» GIVEN TEXT:
[Start of section]

And I wish we had a more efficient way of doing that. Across my little staff group, that would save us probably 10 hours a month just tracking down, counting up hours, and then people reporting them, and then we have to verify them. And it's very inefficient until two years ago we were using paper timesheets, which, I mean, you may as well tell people we were carving hieroglyphics into a wall. And so the college was forced to innovate and come up with electronic timesheets. They're fine, but we still have to do all this other tracking stuff that I wish there was a more efficient way to deal with.

Ben (17:17):

And I mean, in that vein too, we can talk a little bit about that vendor selection process or how you would get new software at your school and what that process looks like.

Aspen (17:28):

Yeah. So to make big changes, there's a lot of red tape. There are a lot of layers because we're such a big college with big tendrils. And we also store a lot of confidential student information. And so our IT department has a very strict vetting process where we have to make sure that anything that touches that student information meets certain security criteria and that whatever vendor is running that software also maintains certain security standards. So they're protecting our student data. And so it's a huge process that can take a couple of years to get something pushed through. So something like that doesn't actually touch the student data, that the students put in their information and they have control over. That was much easier to get established. And we actually, when we switched to operating remotely, we were one of the first, maybe the second department in the college to use

Aspen Padilla quote 2

Aspen (18:33):

And when people saw how we were using it and how well it was working, probably a half a dozen or so other areas across the college adopted it, which we really appreciated because one, they came to us to find out about it and we got to show them how to use it and adapt it to their needs and stuff. But also, it provided a consistent student experience. So whenever a student needed to schedule a thing, it always looked the same to them, even though they were talking to a different department. I think that really removes barriers and uncertainty in the student experience and smooths it out. And so appreciated that. So the approval, do you want me to talk more about the approval process? I don't know. It's big. It involves lots of people. It takes a lot of time and anything that costs any money usually makes it even harder.

[End of section]

» ACTIVITY LIST:
[a] Reproduce the passage of the interview transcript starting at "And I wish we" and ending at "to deal with.".
[b] Which timestamps appear beside the speaker names in the interview transcript?
[c] Write the next part of the interview transcript, picking up right after its final sentence.

» SUPPLIED MATERIAL:
[Start of section]

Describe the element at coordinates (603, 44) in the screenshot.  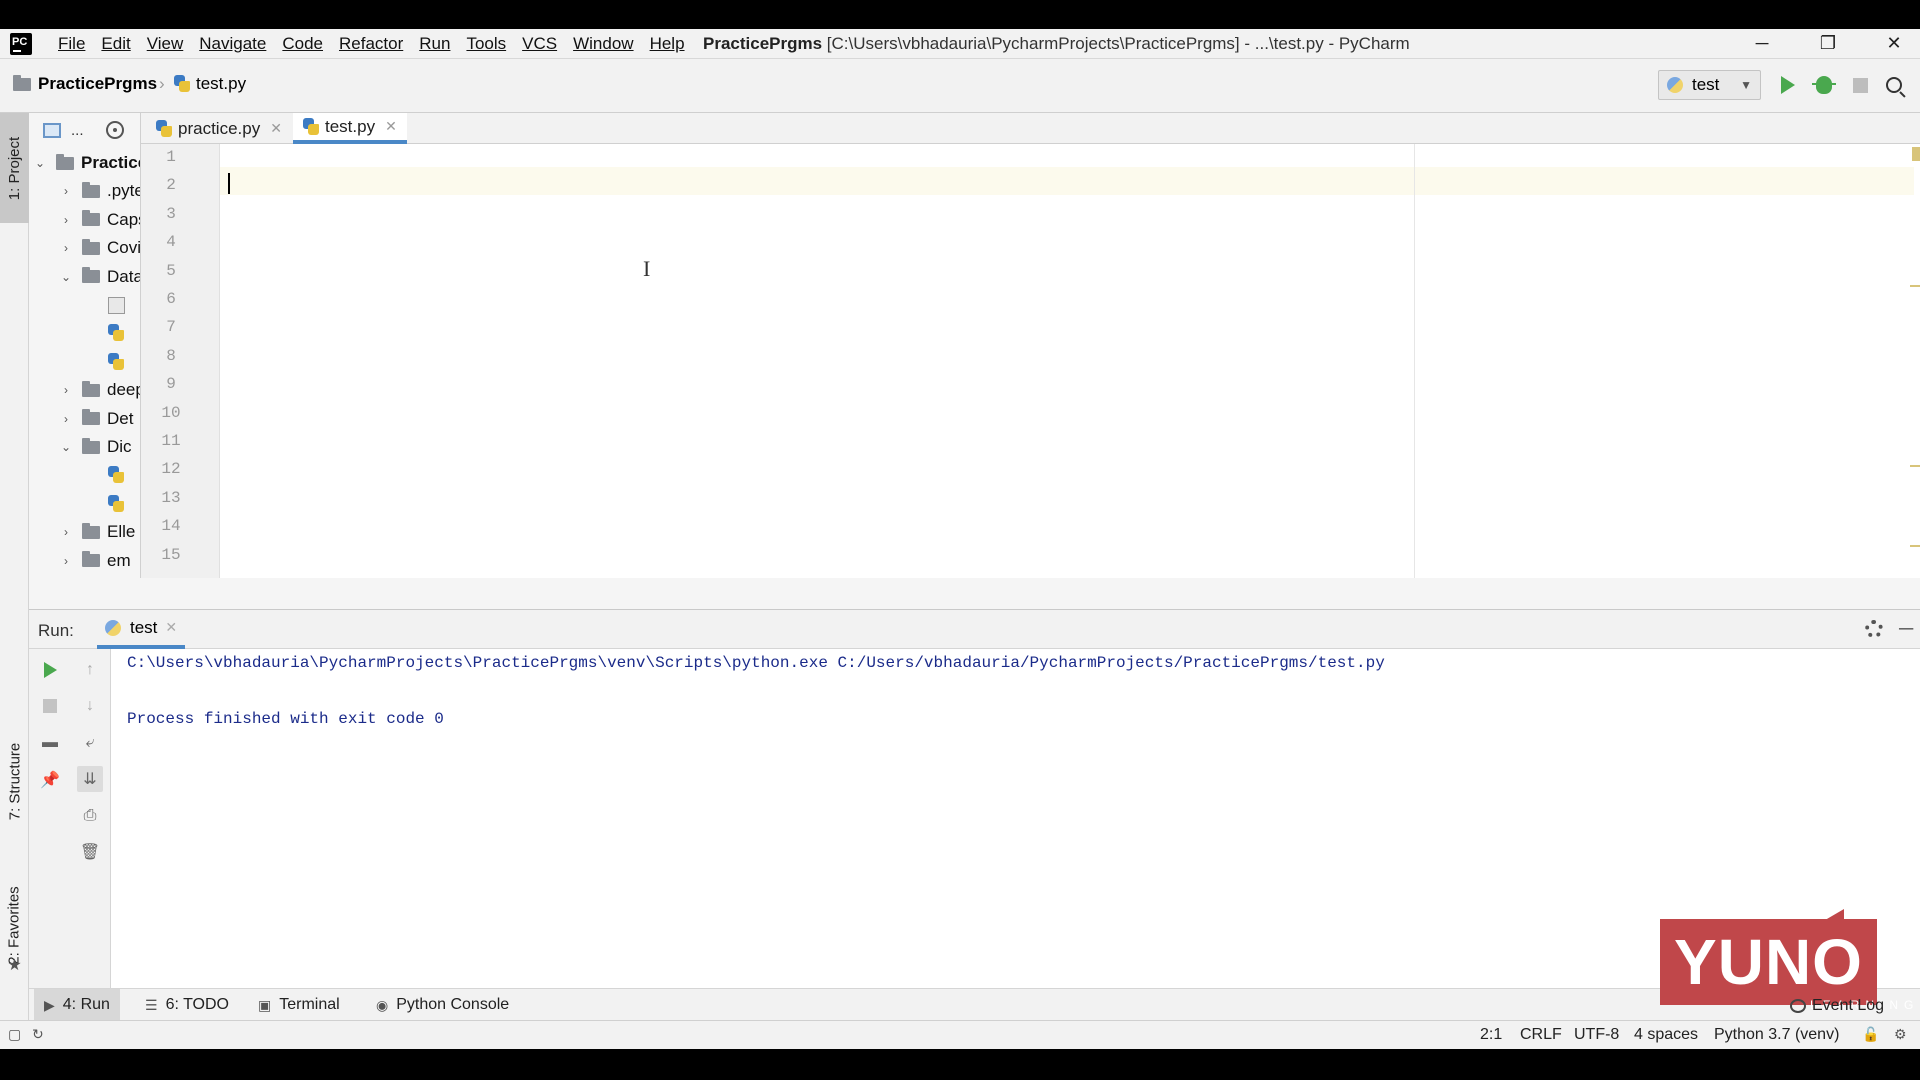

[End of section]

» WRITTEN RESPONSES:
[a]
And I wish we had a more efficient way of doing that. Across my little staff group, that would save us probably 10 hours a month just tracking down, counting up hours, and then people reporting them, and then we have to verify them. And it's very inefficient until two years ago we were using paper timesheets, which, I mean, you may as well tell people we were carving hieroglyphics into a wall. And so the college was forced to innovate and come up with electronic timesheets. They're fine, but we still have to do all this other tracking stuff that I wish there was a more efficient way to deal with.

[b] 17:17, 17:28, 18:33

[c]
Ben (19:33):

And decisions by committee, I imagine. And a lot of people being involved and needing security reviews, all that because student data is the most important piece that you don't want falling into the wrong hands or being compromised in any way. So that makes total sense. But it's frustrating because you're on the business end of that.

Aspen (19:51):


Ben (19:51):

And needing to do something and not having the software to do it. So apart from the timesheets or the time calculations that you're working on now, what else is taking up a lot of your time?

Aspen (20:05):

As we're trying to migrate back to being an in-person service and the college is migrating back to being an in-person educational institution, we're trying to figure out what that looks like now. We have a couple of years of students who are used to doing everything by computer and doing things remotely. And some of them actually prefer that. And there are a lot of students that it works better for. We try to pay attention to the fact that a lot of our students also have jobs. They have families. They are often non-traditional people with kids and parents and grandparents and whatever. So we've always focused on providing access to our services and to education, no matter what people's circumstances are. So, we're trying to keep some of the innovations that we've come up with in the last couple of years that we didn't realize were useful. We didn't realize they were things that people have really latched onto. So we want to keep those things.

Aspen Padilla Quote 3

Aspen (21:16):

So some of our time is now being spent listening to students and asking them questions. Every other year, we send a survey to all of our students. And one of the questions that we ask is, "Did you use our service or not? And if you didn't, then why not?" So we're doing a lot of listening right now and trying to figure out what of those remote services we need to keep and which ones we can keep. We also did a lot of listening right before we all went remote actually. And so we have feedback from students about our physical space. That is, although it's two years old, it's always pretty consistent over time. So trying to incorporate that and mix it with the remote so that we can actually expand our service while our staff numbers shrink.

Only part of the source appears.